I have a feeling that this probably wasn't the best of McCammon's books to start with... or, at least I hope that's the case. I was less than impressed with this one for much of the time it took to get through it, and while I guess it was interesting enough (as in I was interested enough to continue on and see what happened), I didn't really ever feel invested in the story or the characters.

Perhaps it was the fact that I listened to this as an audiobook, a recording from tape circa 1983 or so. The reader was... distracting. He kept reading in a much different tone than I felt that the particular scene or situation warranted. Usually someone sounded wheedling or manipulative or threatening in this man's voice, when I feel that I'd have read the scene without the overtones of menace. Sometimes a question is just a question, not an unspoken threat.

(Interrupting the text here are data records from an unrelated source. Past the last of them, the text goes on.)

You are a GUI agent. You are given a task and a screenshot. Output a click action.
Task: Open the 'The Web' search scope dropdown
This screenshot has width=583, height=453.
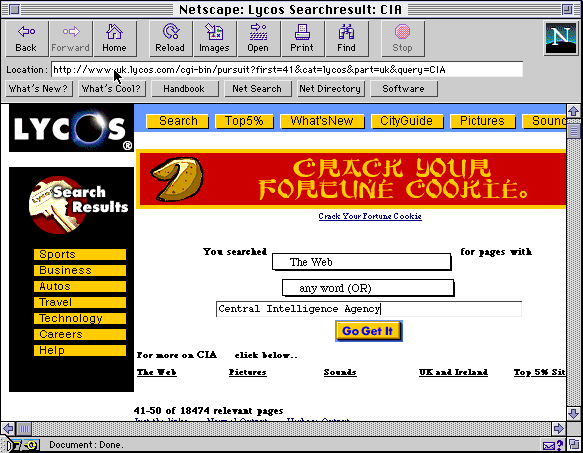(x=361, y=262)
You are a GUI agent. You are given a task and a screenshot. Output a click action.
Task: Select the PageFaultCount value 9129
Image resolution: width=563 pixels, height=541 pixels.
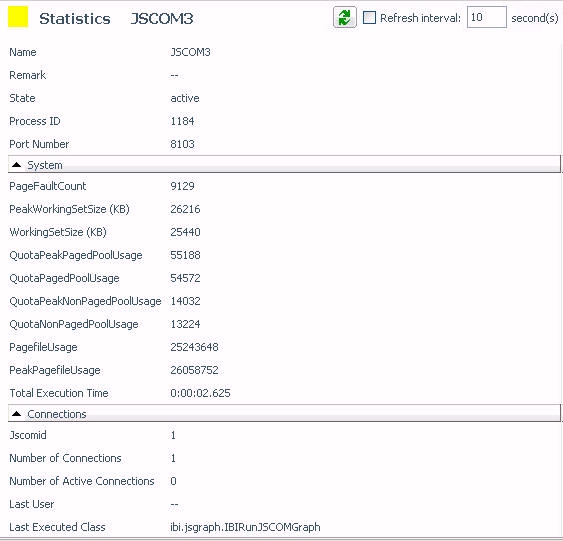pos(182,186)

There were a lot of "Am I right?" and "Is/isn't that right?" questions and every time - EVERY. SINGLE. TIME. - he read one of them, I'd picture the asking character with their head tilted inquiringly, a fake smile plastered on their face daring the person to contradict. Go ahead. See what happens.

And then there's the pronunciations. Oh man. Grimace was always "Grim Ace" and La Mesa was always "Luh Meesa". Luh Meesa. Really. It was just distracting. Because every time I'd picture fucking Jar Jar Binks.

Ye gods, whatta meesa sayin'?


Yeah, so... aside from that stuff... I don't have much to say about this. I wasn't shocked by the revelations in this story. Rather than being a twisty mountain road with sharp, unexpected turns, this was more like a go-cart course - predictable and tame... I may not have been on THIS particular course before, but they are all pretty much the same.

I've seen the twists, the symbolism, the circular references, the good vs evil, the religiosity all before.

This story just felt formulaic, and so it wasn't really scary or particularly impressive. Maybe it's because the book is almost as old as I am and I've read a lot of other (better) horror before this. That's plausible, but then I think of stories like Richard Matheson's "I Am Legend", William Peter Blatty's "The Exorcist", or Ira Levin's "Rosemary's Baby", stories that are just as old (older, actually) and still amaze and terrify.

This didn't.

But I finished it and overall didn't loathe it, so... 2 stars. Maybe Swan Song will be better?